Bill--I'd be interested in giving these a try.


----------



## Rifleman1776 (Jul 2, 2006)

> _Originally posted by txbob_
> <br />Hi Frank,
> I think the best answer to "why" is "to learn to use my new metal lathe." I'm a rank beginner with it, having always turned on a wood lathe. As for "beauty", that's a subjective thing. I'm happy with it, but the shape is nothing unusual. What is unusual is that it uses liquid ink, and whether or not that's an "advantage" depends on your needs. The advantage for me was what I learned in making it. I don't plan to use it for writing on a regular basis, but I'm glad I made it.
> 
> ...



Fair enough. Ideas and innovation usually result in progress. Just because it ain't my 'thang' doesn't mean it can't be yours.


----------



## Chuck Key (Jul 2, 2006)

[/quote]

I was assuming most orders here would be to disassemble and use the ink ball tip in a custom made body of one's own making
[/quote]

Exactly, I plan to use the clips for these and totally unrelated pens.

If you will add me to your order I will take:

2 Pens Blue but color really does not matter
2 Chrome Clips
2 Gold Clips

Please contact me by email with payment information.

By the way, I like you pen TxBob!!

Chuckie


----------



## bjackman (Jul 2, 2006)

Ok, seems there is some interest, I will get a post set up in the group buys forum. Sorry txbob, didn't mean to hijack your thread. Very nice execution of an idea i've been kicking around for a while. 
Now I have someone to ask questions when I run into issues []


----------



## txbob (Jul 2, 2006)

For those planning to disassemble the pen and use the writing tip mechanism, it's pretty easy to do. The black piece just snaps into the outer housing. You can rotate it with your fingers, but I couldn't pull it out easily. I didn't want to break anything, so I chucked up the outer housing and turned it down pretty thin. That weakened it enough that the black part snapped out. Careful cutting with a model railroad track saw should work also.

Thanks for the comments,
txbob



> _Originally posted by bjackman_
> <br />Ok, seems there is some interest, I will get a post set up in the group buys forum.
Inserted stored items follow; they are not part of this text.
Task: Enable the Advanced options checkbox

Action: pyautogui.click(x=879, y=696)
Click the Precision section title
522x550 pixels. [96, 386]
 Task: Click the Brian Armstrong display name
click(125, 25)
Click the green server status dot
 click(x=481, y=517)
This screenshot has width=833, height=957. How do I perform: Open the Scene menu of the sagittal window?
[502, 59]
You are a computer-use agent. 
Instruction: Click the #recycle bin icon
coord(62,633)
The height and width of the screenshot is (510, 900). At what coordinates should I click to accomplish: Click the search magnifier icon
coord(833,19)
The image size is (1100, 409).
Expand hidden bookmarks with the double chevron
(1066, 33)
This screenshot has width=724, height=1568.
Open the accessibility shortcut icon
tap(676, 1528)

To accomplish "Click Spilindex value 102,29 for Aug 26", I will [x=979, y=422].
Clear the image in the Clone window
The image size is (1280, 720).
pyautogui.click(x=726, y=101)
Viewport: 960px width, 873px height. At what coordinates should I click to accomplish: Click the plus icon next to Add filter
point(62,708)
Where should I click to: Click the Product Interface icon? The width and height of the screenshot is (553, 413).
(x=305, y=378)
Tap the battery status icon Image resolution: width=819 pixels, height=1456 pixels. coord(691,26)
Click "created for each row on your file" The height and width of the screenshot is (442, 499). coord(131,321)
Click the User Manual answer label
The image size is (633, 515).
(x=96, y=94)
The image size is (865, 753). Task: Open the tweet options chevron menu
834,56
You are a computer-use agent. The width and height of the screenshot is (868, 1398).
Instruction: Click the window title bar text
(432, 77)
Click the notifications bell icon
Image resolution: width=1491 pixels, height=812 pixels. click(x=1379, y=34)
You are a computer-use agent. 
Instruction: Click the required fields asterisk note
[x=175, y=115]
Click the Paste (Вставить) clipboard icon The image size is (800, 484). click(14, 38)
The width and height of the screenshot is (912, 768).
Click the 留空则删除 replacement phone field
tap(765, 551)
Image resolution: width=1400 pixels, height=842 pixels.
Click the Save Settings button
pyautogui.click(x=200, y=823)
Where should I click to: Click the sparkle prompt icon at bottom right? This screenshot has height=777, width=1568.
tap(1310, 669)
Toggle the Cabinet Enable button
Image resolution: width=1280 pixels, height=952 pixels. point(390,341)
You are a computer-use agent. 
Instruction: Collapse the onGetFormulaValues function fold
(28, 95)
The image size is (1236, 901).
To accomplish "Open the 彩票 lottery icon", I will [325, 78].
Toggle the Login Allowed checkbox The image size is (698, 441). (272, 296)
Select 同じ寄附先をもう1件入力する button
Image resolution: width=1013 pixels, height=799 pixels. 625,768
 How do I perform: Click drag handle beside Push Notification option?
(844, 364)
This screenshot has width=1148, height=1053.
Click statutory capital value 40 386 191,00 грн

Sorry txbob, didn't mean to hijack your thread. Very nice execution of an idea i've been kicking around for a while.
> Now I have someone to ask questions when I run into issues []


----------



## DCBluesman (Jul 2, 2006)

Oooppsss!  Excellent pen and great way to push the envelope, Bob!


----------



## Gary Max (Jul 2, 2006)

Great looking pen Bob ---hope to see it in person soon.
Have a great one


----------



## txbob (Jul 2, 2006)

Thank you Gary! I hope to show it to you this winter. I think we'll be in AZ in February, then head east to your part of the country. Next summer we'll be in Alaska instead of Wyoming.
Keep the wood spinning 'round,
txbob  &lt;-- in beautiful downtown Riverton WY



> _Originally posted by Gary Max_
> <br />Great looking pen Bob ---hope to see it in person soon.
> Have a great one


----------



## btboone (Jul 2, 2006)

Nice job on it Bob.  How do the parts go together?  I see that the barrel screws into the back portion, but how does the plastic nib part stay in?  Are there fine threads or just a press fit or perhaps just being trapped front and back with the ink cartridge?  Also, how does the cap stay on?  You mentioned the O-ring on the cap.  It may be tough to retain it on the inside of a cap.  Maybe just an internal groove in the cap metal for that?  How might that work?  Any plans on a clip?  I'm having a hard time on custom ones for metal pens.  There never seems to be enough room or a decent way to mount them.  These are the details that are tough on a do-it-yourself pen.  Looks like you're making good progress with the new lathe.  Once the workings are all ironed out, you could probably make some metal fittings that work for wood pens as well.  Here's to continued success with your ventures.


----------



## thewishman (Jul 2, 2006)

Creative and good-looking, congratulations on a successful experiment.

Chris


----------



## txbob (Jul 3, 2006)

Hi Bruce,
The cap will be held in place with an O-ring on the body of the pen, not inside the cap. The plastic point mechanism just snaps into place and seems to stay quite well.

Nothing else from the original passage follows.